Here’s what Paul S. Adler and Charles Heckscher say about it:
:Researchers who have studied the evolution of the popularity of various management techniques in management journals have consistently identified periods that alternate between a focus on employee commitment and a focus on managerial control:
1. Commitment, 1870s–1890s: welfare work.
2. Control, 1890s–1910s: scientific management.
3. Commitment, 1920–1940s: human relations.
4. Control, 1940s–1960s: systems rationalization.
5. Commitment, 1970–1990: employee involvement.
6. Control, 1990– : business process re-engineering and outsourcing.
The surface pattern is one of alternation; but closer examination reveals an underlying progression. Starting from a situation of ‘competitive capitalism’ and ‘simple control,’96 the sequence of commitment approaches aims successively deeper; the sequence of control approaches aims successively broader; and the latter have become increasingly hospitable to the former. First, relative to the commitment approaches, there is a clear shift from the earlier reliance on paternalism, to relatively impersonal, bureaucratic norms of procedural justice, to an emphasis on empowerment and mutual commitment, targeting progressively deeper forms of subjective involvement of the individual worker. And this sequence engaged progressively deeper layers of work organization: welfare work did not seek to modify the core of work organization; human relations addressed mainly supervision; employee involvement brought concern for commitment into the heart of work organization.
Second, the sequence of control innovations—from scientific management to systems rationalism to re-engineering—aims at successively broader spans of the value chain.

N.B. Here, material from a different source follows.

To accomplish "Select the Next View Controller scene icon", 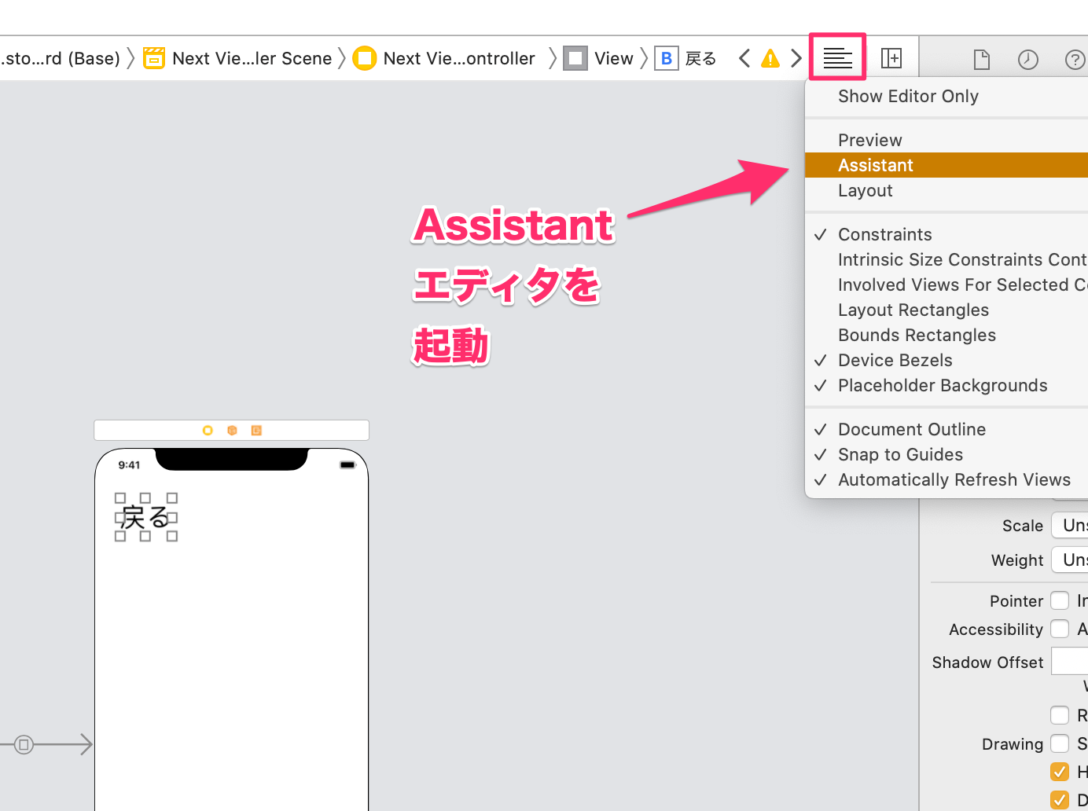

Scientific management focuses on tasks and the flow of materials in the workshop. Systems rationalism aimed at a more comprehensive optimization of production and distribution activities. Re-engineering and outsourcing aimed at the rationalization of flows across as well as within firms.
Third, the relation between the commitment and control approaches seems to have changed: the control approaches seem to have become increasingly hospitable to commitment. Within two or three years of publishing a text popularizing a rather brutally coercive method of business process re-engineering, both James Champy and Michael Hammer published new volumes stressing the importance of the human factor and the need for job redesigns that afford employees greater autonomy. The undeniably autocratic character of much early re-engineering rhetoric and its rapid ‘softening’ compares favorably with more unilateral and enduring forms of domination expressed in post-war systems rationalism. It compares even more favorably with the even more unilateral and rigid rhetoric in turn-of-the-century scientific management: scientific management only softened its relations with organized labor after nearly two decades of confrontation.
The zigzag path of development in management technique appears to trace a vector that corresponds well to Marx’s notion of ‘socialization’: conscious control, and in particular in the form of collaborative community, characterizes progressively broader spans of activity.”